**What to produce**
Where a line of the entries holds the string "will", copy that line.

▬▬▬

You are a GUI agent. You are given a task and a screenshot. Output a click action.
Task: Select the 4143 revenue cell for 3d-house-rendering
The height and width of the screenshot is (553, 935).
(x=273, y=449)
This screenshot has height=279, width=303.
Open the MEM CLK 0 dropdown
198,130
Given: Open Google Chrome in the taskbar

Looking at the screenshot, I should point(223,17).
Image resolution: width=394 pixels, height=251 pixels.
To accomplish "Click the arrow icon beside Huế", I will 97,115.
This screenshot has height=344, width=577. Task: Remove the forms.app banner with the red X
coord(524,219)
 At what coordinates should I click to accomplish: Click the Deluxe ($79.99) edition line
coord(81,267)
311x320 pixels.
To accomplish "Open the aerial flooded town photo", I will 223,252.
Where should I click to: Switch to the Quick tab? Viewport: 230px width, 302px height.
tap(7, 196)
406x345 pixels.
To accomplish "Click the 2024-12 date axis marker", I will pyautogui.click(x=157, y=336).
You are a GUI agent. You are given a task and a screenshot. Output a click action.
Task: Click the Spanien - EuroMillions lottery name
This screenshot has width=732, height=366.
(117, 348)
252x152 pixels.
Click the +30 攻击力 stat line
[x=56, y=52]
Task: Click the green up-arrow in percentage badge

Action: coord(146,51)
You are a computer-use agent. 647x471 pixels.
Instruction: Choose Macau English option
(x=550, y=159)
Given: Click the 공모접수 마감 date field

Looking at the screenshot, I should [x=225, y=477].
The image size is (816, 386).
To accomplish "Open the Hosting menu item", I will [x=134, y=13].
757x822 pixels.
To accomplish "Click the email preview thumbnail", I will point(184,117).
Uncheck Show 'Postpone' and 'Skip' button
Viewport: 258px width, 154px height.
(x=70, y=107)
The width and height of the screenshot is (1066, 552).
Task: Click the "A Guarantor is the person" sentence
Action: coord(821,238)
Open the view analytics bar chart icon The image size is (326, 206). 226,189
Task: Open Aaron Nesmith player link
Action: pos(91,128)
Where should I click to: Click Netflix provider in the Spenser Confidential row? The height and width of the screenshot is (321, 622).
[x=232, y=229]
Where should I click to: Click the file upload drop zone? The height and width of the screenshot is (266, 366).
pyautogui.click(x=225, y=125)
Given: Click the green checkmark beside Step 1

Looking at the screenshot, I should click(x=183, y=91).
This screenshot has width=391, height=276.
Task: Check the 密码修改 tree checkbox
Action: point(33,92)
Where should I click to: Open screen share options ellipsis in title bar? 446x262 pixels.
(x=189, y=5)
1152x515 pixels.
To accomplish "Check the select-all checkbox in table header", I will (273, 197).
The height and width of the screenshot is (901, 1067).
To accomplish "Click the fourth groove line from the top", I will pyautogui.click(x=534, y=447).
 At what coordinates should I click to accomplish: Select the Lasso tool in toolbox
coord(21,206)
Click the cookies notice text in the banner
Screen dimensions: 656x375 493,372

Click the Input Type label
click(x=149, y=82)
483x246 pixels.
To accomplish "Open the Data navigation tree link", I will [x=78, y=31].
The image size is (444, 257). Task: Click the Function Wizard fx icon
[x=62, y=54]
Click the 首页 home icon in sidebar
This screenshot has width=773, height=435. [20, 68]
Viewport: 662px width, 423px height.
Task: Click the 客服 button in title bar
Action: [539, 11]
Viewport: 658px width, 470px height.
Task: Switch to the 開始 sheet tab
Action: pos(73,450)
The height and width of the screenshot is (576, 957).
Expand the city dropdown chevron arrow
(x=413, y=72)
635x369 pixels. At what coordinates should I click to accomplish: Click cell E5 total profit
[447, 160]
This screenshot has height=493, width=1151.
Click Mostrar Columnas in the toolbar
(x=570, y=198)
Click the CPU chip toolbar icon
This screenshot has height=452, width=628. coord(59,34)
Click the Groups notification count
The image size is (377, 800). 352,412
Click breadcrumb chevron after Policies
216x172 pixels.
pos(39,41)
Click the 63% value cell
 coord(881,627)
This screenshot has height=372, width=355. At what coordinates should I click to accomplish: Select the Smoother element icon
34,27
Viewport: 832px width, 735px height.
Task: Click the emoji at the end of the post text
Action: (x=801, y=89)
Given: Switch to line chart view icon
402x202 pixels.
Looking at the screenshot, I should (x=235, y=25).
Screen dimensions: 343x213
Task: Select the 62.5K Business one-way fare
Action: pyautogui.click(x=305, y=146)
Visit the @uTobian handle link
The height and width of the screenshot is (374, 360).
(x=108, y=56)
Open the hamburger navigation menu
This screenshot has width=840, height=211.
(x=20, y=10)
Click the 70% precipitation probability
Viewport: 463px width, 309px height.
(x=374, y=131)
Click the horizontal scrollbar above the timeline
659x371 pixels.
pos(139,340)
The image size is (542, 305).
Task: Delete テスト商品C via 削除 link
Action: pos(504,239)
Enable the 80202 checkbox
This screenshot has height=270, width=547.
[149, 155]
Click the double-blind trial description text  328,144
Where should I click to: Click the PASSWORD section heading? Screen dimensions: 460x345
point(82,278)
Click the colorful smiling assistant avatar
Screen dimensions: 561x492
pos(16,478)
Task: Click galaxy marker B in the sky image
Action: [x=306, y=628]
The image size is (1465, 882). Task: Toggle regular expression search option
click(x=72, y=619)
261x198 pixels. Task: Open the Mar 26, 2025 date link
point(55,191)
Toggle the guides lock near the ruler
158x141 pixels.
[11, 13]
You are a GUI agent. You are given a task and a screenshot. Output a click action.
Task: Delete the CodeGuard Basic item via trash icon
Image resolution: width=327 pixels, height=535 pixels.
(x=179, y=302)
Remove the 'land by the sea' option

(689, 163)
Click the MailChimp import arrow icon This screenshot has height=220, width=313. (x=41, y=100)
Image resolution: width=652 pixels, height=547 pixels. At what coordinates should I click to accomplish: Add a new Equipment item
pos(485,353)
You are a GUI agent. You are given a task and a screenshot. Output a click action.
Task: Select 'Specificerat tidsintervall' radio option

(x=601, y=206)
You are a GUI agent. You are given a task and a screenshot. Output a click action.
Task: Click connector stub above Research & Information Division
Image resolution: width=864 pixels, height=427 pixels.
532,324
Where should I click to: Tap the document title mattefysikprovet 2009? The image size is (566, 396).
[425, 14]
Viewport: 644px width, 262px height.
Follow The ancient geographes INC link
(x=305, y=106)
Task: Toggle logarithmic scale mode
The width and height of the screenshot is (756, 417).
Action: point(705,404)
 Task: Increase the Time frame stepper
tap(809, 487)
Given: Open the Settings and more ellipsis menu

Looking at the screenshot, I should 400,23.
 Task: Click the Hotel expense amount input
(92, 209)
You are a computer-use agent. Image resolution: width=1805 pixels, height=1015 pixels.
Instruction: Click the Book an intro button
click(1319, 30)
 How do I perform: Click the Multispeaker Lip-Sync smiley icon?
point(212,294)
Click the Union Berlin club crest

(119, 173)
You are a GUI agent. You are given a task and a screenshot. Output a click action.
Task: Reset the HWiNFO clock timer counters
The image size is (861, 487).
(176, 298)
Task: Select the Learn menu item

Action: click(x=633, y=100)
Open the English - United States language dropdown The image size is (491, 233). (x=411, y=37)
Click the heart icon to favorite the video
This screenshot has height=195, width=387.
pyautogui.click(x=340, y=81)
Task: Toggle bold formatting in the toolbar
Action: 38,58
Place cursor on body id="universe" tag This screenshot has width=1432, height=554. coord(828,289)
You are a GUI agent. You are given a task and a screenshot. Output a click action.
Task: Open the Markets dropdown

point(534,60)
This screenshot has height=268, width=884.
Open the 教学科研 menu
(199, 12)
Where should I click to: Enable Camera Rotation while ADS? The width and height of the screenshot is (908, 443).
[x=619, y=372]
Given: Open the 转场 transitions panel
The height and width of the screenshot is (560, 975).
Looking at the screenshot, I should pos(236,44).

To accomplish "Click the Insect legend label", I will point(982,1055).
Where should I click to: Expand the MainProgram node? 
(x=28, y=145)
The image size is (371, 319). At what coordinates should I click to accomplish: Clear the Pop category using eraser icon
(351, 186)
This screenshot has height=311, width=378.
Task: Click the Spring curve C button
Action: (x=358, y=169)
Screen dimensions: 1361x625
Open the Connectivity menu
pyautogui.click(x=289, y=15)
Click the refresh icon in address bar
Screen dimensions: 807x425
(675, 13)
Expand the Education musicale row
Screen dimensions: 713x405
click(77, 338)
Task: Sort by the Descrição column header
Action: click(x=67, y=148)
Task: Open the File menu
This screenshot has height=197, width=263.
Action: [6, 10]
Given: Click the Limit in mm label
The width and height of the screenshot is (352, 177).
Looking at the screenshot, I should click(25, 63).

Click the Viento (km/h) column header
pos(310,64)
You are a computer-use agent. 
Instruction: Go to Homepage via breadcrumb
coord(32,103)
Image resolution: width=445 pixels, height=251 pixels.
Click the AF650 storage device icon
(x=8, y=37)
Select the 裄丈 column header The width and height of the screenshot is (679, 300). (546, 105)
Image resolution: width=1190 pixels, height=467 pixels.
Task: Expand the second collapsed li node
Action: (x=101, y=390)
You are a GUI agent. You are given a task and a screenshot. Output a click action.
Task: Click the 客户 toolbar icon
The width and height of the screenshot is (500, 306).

▬▬▬

**Solution to this problem**
To accomplish "Click the arrow icon beside Huế", I will 97,115.
To accomplish "Open the aerial flooded town photo", I will 223,252.
To accomplish "Click the 2024-12 date axis marker", I will pyautogui.click(x=157, y=336).
To accomplish "Open the Hosting menu item", I will [x=134, y=13].
To accomplish "Click the email preview thumbnail", I will point(184,117).
To accomplish "Check the select-all checkbox in table header", I will (273, 197).
To accomplish "Click the fourth groove line from the top", I will pyautogui.click(x=534, y=447).
To accomplish "Open the Data navigation tree link", I will [x=78, y=31].
To accomplish "Click the Insect legend label", I will point(982,1055).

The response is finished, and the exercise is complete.